(Dataset entries)
[Start of Attachment]

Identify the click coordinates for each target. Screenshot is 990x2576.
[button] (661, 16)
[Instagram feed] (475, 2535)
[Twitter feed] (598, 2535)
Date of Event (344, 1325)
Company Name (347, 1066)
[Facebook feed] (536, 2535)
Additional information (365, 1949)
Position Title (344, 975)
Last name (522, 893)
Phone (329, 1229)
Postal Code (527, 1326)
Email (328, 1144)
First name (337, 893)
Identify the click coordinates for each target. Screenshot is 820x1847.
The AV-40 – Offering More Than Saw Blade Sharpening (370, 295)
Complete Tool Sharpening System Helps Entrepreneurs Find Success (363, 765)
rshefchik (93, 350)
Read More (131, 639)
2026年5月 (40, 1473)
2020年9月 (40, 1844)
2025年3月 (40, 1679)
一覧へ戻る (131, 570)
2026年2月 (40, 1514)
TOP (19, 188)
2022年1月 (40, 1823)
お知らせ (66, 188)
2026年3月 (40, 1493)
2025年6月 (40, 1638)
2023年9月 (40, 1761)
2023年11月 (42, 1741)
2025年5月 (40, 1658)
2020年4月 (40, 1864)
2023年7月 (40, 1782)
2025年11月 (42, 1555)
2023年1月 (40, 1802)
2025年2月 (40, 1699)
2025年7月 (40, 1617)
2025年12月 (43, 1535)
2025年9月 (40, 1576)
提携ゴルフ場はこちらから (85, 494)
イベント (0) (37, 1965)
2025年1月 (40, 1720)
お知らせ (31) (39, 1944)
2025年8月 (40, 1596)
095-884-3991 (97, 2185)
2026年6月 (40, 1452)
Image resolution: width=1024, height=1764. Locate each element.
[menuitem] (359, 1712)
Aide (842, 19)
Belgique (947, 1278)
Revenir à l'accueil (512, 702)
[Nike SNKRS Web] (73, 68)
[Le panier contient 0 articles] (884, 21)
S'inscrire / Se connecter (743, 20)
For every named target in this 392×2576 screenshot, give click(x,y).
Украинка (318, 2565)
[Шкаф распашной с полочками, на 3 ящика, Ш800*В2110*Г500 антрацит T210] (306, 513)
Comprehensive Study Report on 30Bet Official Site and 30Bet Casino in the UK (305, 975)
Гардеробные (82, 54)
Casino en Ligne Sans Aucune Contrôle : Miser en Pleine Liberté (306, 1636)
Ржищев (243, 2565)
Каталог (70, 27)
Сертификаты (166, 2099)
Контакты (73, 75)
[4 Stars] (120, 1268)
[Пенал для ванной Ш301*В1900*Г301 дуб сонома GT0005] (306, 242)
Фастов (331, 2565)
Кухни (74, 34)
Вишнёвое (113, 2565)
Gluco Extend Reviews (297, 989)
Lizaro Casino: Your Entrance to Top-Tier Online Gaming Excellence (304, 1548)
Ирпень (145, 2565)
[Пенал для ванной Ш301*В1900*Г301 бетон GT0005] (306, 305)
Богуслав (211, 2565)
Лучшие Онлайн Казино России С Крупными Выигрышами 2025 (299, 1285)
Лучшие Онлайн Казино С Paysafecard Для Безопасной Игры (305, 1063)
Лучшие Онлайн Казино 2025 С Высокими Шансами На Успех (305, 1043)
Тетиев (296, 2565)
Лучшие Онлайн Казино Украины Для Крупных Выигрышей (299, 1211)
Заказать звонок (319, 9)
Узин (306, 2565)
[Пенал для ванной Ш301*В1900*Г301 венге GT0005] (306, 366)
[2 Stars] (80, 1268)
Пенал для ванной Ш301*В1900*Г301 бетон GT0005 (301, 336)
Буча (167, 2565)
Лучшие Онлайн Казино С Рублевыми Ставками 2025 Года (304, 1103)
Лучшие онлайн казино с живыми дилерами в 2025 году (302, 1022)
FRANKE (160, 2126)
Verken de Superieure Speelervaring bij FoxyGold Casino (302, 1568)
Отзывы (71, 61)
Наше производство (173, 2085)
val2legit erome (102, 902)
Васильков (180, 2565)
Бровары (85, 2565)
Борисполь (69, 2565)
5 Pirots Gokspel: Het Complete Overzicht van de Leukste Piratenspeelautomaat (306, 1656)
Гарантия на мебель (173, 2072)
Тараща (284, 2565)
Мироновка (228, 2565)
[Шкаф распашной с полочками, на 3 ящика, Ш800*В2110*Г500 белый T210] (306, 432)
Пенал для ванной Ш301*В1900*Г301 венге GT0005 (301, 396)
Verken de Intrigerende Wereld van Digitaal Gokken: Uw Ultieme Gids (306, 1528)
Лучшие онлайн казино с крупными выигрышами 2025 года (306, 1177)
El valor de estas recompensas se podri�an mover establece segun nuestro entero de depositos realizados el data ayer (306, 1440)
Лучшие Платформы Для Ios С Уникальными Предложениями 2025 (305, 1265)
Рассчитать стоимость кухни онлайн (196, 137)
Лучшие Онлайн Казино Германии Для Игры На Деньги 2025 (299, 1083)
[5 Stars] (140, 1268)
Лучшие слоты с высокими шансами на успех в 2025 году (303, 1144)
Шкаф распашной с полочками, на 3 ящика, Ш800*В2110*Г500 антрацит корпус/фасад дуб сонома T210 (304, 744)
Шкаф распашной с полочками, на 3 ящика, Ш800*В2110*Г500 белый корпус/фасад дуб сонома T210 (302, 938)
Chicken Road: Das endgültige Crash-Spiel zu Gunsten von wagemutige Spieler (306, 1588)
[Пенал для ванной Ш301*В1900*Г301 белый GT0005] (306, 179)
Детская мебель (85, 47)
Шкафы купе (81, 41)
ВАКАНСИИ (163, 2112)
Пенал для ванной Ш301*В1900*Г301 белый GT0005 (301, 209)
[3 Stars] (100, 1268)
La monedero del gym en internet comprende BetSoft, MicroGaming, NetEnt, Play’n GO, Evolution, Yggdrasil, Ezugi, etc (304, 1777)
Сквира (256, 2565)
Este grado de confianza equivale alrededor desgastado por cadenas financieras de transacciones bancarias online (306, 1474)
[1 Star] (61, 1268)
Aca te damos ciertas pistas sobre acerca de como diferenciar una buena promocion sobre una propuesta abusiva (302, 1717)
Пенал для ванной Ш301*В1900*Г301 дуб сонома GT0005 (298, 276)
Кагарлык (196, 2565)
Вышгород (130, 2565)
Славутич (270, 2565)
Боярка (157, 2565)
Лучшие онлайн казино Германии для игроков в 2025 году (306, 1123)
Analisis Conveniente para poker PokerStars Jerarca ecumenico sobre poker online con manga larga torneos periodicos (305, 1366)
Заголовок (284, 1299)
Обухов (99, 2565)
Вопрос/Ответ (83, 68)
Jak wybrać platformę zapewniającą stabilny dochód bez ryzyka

[End of Attachment]

Work to be completed = Using the records above, filter out every line that lacks the string "Германии" and copy the rest.

Reply =
Лучшие Онлайн Казино Германии Для Игры На Деньги 2025 (299, 1083)
Лучшие онлайн казино Германии для игроков в 2025 году (306, 1123)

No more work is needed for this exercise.